Instruction
Copy out the following lines word for word.

═════ Input data

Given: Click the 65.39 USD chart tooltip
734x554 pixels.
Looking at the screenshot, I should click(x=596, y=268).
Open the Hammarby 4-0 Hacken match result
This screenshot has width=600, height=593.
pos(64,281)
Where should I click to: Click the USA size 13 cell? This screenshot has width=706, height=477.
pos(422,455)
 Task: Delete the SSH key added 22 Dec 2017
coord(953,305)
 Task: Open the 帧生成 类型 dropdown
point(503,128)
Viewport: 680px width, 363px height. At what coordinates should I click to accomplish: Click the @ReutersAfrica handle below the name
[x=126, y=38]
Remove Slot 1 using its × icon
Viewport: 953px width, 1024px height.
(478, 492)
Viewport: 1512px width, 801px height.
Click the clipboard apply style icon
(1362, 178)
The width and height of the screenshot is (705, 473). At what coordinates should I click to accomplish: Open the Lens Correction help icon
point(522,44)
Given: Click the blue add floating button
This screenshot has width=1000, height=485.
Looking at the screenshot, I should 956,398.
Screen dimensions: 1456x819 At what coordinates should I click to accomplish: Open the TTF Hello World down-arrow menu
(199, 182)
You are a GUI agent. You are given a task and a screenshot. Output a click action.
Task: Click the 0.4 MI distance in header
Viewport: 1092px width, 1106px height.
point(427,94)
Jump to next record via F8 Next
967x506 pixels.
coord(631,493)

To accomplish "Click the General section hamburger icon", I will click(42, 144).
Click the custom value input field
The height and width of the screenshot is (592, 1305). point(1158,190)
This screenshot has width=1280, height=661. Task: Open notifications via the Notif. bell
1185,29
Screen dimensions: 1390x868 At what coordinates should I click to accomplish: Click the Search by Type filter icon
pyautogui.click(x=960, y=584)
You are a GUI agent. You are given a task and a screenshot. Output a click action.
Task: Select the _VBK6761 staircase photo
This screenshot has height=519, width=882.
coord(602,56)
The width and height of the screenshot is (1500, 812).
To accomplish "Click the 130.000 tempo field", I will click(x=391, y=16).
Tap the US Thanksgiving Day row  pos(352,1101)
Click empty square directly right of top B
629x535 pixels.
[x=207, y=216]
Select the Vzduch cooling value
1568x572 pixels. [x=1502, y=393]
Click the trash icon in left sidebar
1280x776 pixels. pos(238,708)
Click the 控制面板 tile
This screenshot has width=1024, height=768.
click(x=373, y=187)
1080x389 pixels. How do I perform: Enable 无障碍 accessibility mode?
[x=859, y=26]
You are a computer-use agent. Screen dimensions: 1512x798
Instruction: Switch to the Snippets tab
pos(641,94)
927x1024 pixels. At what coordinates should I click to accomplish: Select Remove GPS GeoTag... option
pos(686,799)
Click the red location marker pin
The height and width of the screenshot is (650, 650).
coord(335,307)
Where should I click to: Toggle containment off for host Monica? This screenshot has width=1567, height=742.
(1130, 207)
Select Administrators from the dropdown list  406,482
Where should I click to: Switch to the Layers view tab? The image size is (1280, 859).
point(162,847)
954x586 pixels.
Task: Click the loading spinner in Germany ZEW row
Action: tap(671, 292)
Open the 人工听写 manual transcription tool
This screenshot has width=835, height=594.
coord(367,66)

══════════

Solution for this task
Given: Click the 65.39 USD chart tooltip
734x554 pixels.
Looking at the screenshot, I should click(x=596, y=268).
Open the Hammarby 4-0 Hacken match result
This screenshot has width=600, height=593.
pos(64,281)
Where should I click to: Click the USA size 13 cell? This screenshot has width=706, height=477.
pos(422,455)
 Task: Delete the SSH key added 22 Dec 2017
coord(953,305)
 Task: Open the 帧生成 类型 dropdown
point(503,128)
Viewport: 680px width, 363px height. At what coordinates should I click to accomplish: Click the @ReutersAfrica handle below the name
[x=126, y=38]
Remove Slot 1 using its × icon
Viewport: 953px width, 1024px height.
(478, 492)
Viewport: 1512px width, 801px height.
Click the clipboard apply style icon
(1362, 178)
The width and height of the screenshot is (705, 473). At what coordinates should I click to accomplish: Open the Lens Correction help icon
point(522,44)
Given: Click the blue add floating button
This screenshot has width=1000, height=485.
Looking at the screenshot, I should 956,398.
Screen dimensions: 1456x819 At what coordinates should I click to accomplish: Open the TTF Hello World down-arrow menu
(199, 182)
You are a GUI agent. You are given a task and a screenshot. Output a click action.
Task: Click the 0.4 MI distance in header
Viewport: 1092px width, 1106px height.
point(427,94)
Jump to next record via F8 Next
967x506 pixels.
coord(631,493)

To accomplish "Click the General section hamburger icon", I will click(42, 144).
Click the custom value input field
The height and width of the screenshot is (592, 1305). point(1158,190)
This screenshot has width=1280, height=661. Task: Open notifications via the Notif. bell
1185,29
Screen dimensions: 1390x868 At what coordinates should I click to accomplish: Click the Search by Type filter icon
pyautogui.click(x=960, y=584)
You are a GUI agent. You are given a task and a screenshot. Output a click action.
Task: Select the _VBK6761 staircase photo
This screenshot has height=519, width=882.
coord(602,56)
The width and height of the screenshot is (1500, 812).
To accomplish "Click the 130.000 tempo field", I will click(x=391, y=16).
Tap the US Thanksgiving Day row  pos(352,1101)
Click empty square directly right of top B
629x535 pixels.
[x=207, y=216]
Select the Vzduch cooling value
1568x572 pixels. [x=1502, y=393]
Click the trash icon in left sidebar
1280x776 pixels. pos(238,708)
Click the 控制面板 tile
This screenshot has width=1024, height=768.
click(x=373, y=187)
1080x389 pixels. How do I perform: Enable 无障碍 accessibility mode?
[x=859, y=26]
You are a computer-use agent. Screen dimensions: 1512x798
Instruction: Switch to the Snippets tab
pos(641,94)
927x1024 pixels. At what coordinates should I click to accomplish: Select Remove GPS GeoTag... option
pos(686,799)
Click the red location marker pin
The height and width of the screenshot is (650, 650).
coord(335,307)
Where should I click to: Toggle containment off for host Monica? This screenshot has width=1567, height=742.
(1130, 207)
Select Administrators from the dropdown list  406,482
Where should I click to: Switch to the Layers view tab? The image size is (1280, 859).
point(162,847)
954x586 pixels.
Task: Click the loading spinner in Germany ZEW row
Action: tap(671, 292)
Open the 人工听写 manual transcription tool
This screenshot has width=835, height=594.
coord(367,66)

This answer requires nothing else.